Rumour had it that Jude Mescal was wary, saw all women as mercenary gold-diggers, that he merely used them before they could use him. Idly, she wondered what it would feel like to be dated socially by Jude. Sheer hell, she decided, if boredom was the only emotion that looked out of those remarkable eyes. But if those eyes were to warm into sexual awareness, to intimacy...

'Sit down, Miss Slade.' The command was abrupt and he didn't turn. So Cleo sat, taking the chair angled across the huge leather-topped desk, smoothing the silver grey fabric of her designer suit over her knees. There it was again,

'Miss Slade' for the second time this morning. Annoyed by her dig about the prospect of a hostile takeover bid from the American bankers, First Union?

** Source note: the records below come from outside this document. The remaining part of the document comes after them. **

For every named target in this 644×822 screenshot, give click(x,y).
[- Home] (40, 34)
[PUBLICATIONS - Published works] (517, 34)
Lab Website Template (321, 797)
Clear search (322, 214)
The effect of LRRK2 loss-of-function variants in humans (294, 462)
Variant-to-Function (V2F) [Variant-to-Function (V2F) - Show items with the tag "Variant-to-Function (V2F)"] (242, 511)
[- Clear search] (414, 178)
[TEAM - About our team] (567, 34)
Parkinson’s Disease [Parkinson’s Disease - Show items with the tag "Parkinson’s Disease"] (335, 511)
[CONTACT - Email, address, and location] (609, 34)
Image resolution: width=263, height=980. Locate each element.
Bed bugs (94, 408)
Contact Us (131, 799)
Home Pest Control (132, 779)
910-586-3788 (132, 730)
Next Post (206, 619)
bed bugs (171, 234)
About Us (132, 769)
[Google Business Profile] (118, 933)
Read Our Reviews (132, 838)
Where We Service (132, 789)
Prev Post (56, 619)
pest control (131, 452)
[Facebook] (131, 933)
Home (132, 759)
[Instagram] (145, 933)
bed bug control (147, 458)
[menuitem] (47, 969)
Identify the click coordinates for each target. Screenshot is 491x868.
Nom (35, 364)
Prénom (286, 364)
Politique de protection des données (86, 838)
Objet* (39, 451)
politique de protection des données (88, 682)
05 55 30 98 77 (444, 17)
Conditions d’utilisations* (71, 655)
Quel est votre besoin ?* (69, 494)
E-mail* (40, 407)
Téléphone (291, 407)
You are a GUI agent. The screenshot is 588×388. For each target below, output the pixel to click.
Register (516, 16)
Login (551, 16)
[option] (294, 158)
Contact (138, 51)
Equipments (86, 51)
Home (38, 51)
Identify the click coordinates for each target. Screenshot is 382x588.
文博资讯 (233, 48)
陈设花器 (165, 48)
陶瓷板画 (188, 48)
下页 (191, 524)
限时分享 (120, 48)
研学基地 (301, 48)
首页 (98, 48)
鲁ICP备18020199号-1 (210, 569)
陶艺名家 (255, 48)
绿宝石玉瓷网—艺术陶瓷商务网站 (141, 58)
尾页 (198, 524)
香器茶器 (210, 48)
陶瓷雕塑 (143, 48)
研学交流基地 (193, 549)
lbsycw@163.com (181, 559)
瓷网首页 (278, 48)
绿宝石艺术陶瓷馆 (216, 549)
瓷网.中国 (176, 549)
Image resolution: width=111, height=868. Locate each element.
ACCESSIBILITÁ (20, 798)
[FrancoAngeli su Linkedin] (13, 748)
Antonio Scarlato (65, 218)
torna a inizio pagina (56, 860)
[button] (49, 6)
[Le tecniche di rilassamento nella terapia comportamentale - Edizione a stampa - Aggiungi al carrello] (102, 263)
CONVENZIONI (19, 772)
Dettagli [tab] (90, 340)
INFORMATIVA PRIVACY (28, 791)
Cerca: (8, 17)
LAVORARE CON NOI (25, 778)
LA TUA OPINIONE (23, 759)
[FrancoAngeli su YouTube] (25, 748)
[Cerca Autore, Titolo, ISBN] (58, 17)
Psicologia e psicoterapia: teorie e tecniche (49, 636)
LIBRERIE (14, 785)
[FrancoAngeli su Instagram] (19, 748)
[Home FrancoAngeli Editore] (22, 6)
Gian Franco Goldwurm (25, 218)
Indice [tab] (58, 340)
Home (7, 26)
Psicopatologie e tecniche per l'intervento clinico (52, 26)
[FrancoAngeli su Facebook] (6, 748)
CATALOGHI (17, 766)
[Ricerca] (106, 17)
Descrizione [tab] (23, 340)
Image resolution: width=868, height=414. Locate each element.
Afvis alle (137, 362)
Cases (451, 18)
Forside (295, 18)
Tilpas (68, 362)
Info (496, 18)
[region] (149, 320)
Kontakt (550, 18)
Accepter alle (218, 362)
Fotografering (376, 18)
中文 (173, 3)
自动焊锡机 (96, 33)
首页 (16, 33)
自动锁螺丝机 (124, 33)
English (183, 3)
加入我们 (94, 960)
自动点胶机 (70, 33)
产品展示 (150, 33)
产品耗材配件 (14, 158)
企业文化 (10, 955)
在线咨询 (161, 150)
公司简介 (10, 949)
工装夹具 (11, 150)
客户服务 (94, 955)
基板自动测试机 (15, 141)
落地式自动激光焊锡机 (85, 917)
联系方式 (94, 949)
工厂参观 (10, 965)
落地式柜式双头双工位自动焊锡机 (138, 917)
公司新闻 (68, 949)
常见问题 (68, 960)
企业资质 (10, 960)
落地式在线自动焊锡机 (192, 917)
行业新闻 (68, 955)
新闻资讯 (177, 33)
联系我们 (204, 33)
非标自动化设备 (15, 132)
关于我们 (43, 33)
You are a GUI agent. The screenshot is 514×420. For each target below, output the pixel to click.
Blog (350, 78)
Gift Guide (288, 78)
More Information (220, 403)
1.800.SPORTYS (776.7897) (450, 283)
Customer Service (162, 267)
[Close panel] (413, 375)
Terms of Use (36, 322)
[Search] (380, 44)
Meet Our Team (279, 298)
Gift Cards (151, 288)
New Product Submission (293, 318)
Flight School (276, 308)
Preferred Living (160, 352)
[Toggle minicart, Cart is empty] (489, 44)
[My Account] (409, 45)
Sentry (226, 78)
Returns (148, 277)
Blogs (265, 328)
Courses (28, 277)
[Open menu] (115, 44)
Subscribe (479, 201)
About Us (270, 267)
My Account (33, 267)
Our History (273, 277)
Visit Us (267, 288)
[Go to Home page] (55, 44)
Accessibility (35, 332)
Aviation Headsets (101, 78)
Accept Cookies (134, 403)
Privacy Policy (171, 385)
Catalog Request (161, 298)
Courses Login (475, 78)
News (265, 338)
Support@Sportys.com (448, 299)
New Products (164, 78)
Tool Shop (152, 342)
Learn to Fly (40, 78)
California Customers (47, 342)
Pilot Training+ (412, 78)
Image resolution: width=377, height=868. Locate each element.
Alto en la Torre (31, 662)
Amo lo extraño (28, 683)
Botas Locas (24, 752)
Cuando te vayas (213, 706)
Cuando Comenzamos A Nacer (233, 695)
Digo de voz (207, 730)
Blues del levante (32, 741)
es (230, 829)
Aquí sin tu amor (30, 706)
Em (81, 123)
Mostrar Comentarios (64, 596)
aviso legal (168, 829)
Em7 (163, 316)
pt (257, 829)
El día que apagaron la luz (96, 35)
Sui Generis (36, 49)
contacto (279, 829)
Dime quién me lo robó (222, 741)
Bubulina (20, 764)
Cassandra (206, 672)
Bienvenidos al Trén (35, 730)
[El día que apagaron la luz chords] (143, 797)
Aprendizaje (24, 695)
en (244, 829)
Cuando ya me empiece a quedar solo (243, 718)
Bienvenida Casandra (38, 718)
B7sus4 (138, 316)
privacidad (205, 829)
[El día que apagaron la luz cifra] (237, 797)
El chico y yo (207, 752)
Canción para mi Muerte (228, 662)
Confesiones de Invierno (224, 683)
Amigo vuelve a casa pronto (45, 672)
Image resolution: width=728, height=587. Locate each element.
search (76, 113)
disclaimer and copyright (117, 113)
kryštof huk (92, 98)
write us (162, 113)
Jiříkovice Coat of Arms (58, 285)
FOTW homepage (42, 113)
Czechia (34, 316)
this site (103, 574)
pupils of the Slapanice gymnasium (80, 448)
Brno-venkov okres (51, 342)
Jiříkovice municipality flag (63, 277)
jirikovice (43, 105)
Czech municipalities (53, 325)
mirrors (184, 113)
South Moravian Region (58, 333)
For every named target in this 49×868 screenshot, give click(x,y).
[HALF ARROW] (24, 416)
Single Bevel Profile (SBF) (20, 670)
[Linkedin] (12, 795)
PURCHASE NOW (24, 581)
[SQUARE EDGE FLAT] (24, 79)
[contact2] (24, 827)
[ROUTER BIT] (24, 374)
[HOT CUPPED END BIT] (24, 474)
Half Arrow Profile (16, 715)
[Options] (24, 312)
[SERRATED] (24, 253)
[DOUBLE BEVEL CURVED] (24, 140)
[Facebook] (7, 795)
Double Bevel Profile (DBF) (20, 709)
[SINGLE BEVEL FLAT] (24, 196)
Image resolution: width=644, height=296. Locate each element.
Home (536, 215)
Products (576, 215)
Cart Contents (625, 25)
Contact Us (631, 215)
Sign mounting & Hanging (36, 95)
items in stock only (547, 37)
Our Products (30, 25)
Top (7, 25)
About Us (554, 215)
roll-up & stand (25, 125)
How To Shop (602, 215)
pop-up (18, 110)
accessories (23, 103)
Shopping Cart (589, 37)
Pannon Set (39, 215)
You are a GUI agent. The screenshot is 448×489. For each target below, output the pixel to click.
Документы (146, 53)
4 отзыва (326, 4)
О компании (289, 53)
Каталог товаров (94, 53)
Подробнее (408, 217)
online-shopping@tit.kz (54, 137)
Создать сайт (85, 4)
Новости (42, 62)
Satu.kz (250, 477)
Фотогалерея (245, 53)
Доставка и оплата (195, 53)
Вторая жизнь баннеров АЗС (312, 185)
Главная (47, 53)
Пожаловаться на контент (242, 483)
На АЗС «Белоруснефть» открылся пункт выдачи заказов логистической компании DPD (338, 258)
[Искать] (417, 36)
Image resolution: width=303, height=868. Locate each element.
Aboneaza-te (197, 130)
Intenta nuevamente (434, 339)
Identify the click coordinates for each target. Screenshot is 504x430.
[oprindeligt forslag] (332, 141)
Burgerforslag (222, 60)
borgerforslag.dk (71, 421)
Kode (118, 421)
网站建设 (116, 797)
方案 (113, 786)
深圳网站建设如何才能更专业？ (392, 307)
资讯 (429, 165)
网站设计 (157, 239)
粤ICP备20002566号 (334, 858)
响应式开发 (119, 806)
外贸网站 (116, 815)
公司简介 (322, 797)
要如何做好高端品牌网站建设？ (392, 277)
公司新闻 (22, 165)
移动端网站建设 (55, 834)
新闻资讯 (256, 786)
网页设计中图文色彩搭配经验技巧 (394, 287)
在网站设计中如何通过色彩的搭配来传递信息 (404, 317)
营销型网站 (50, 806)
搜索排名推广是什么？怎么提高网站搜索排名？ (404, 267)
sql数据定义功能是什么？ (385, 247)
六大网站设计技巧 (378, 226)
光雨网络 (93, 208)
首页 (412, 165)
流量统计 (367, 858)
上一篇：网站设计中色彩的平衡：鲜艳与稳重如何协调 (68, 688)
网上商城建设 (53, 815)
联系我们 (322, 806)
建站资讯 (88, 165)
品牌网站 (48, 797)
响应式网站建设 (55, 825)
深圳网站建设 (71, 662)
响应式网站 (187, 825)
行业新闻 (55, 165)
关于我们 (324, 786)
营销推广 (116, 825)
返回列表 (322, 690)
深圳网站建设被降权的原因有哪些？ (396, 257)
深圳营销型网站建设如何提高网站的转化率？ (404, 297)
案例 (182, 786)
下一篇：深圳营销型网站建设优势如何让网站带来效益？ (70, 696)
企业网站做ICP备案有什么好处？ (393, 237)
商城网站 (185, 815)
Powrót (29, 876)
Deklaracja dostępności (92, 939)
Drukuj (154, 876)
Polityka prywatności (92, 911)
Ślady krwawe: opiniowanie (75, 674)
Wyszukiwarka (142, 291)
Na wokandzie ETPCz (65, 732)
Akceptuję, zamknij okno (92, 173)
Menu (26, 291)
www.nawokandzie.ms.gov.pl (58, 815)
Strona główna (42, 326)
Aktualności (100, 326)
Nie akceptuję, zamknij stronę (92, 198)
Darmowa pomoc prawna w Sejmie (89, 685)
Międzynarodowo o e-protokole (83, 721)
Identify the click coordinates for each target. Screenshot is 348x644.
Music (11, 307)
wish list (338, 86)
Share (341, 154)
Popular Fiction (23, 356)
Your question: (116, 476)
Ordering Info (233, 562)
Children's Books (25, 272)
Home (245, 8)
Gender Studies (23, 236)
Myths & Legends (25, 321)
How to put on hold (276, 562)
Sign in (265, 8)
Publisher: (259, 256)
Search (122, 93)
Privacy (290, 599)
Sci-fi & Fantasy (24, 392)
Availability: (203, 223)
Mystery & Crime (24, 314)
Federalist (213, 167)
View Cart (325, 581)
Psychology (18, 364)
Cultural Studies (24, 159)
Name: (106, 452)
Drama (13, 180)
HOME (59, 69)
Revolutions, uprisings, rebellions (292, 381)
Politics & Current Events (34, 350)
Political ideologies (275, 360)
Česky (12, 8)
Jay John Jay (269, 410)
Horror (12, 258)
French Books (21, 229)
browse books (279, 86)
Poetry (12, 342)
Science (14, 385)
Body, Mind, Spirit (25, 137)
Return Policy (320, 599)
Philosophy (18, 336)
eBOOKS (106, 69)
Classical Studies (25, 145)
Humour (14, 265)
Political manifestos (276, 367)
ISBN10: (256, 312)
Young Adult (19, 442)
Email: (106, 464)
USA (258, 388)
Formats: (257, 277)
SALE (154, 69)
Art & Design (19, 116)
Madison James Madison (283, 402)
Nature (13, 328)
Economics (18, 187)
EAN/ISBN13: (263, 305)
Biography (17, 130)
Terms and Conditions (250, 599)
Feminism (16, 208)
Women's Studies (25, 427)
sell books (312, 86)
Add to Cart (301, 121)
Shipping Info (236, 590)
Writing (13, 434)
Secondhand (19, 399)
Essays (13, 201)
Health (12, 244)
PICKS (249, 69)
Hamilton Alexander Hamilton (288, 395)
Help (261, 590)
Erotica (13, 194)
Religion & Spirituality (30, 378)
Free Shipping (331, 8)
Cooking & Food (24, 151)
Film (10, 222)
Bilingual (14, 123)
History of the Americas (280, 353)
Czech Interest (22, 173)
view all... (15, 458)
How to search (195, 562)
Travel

Possibly. Cleo sucked in her breath. So the biter didn't relish the prospect of being bitten!

As if the intensity of her gaze had penetrated his mood of absorption at last, he turned, his eyes briefly flicking over her, moving from the top of her groomed silver- blonde head to the tips of her expensively shod toes.

'Right. To work. Let's see if the findings from Research coincide with my gut reaction about CH.'

He kept her hard at it for over an hour, probing for her reaction to the report, the complicated balance sheets spread out before them, until Dawn came through with the coffee-tray, putting it down on the desk and sidling out apprehensively when Jude eyed the offering as if it were an intrusion of an unspeakably vulgar kind. Although Cleo had tried to reassure the older woman, Dawn didn't appreciate that when he was engrossed in his work he was on another plane entirely; it was nothing personal.